--- YOUR INSTRUCTIONS ---
Below are the entries; return every line among them that holds the word "Estate".

--- DATA SHOWN ---
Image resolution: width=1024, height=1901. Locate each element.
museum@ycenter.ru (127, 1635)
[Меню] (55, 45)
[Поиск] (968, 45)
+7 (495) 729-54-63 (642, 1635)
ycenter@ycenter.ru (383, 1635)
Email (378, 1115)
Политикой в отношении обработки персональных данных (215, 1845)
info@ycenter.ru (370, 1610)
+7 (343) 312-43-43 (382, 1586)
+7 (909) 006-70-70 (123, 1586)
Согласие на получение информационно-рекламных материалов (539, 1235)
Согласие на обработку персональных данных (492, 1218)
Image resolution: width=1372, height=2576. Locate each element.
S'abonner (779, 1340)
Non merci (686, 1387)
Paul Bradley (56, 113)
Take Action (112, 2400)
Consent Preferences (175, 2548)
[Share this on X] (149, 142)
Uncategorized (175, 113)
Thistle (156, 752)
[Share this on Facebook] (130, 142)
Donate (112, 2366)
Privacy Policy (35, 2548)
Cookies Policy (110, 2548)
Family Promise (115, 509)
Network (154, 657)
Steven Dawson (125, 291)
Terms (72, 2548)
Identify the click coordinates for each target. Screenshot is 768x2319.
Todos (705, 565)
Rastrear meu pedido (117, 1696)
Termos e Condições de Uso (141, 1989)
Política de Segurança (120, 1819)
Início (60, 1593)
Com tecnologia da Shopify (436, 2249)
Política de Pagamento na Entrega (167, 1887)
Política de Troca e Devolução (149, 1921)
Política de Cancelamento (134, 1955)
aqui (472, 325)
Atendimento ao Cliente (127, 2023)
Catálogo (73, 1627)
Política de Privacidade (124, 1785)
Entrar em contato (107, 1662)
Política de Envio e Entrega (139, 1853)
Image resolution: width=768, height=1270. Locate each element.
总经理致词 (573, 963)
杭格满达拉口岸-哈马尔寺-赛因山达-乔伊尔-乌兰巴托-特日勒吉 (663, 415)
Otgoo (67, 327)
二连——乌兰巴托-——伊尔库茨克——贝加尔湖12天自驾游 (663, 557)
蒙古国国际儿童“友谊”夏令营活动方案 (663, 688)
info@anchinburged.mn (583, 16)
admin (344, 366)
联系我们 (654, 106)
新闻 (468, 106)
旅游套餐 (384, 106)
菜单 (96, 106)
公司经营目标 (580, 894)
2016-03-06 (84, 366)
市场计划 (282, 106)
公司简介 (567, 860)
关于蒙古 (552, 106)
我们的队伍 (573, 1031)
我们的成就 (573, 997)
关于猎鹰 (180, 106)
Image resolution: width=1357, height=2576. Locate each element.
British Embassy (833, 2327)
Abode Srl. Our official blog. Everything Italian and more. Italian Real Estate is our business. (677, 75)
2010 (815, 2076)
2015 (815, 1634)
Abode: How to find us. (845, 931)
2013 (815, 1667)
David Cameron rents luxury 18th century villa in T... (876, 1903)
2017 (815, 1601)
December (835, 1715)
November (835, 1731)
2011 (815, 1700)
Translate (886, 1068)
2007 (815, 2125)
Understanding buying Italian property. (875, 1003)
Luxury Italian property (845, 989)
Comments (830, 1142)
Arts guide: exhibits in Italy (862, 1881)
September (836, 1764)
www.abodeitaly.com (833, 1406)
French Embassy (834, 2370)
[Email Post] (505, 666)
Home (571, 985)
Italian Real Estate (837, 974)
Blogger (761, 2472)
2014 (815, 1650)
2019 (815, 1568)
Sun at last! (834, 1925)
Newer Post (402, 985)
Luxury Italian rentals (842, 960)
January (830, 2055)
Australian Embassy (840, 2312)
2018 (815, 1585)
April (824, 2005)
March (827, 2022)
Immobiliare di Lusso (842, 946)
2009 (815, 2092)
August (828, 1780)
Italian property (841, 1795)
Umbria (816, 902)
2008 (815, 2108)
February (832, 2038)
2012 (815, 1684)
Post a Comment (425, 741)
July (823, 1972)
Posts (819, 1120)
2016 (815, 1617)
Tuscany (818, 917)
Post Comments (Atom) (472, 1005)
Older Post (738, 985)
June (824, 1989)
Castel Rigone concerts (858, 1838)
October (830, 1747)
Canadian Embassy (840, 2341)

--- EXERCISE OUTPUT ---
Abode Srl. Our official blog. Everything Italian and more. Italian Real Estate is our business. (677, 75)
Italian Real Estate (837, 974)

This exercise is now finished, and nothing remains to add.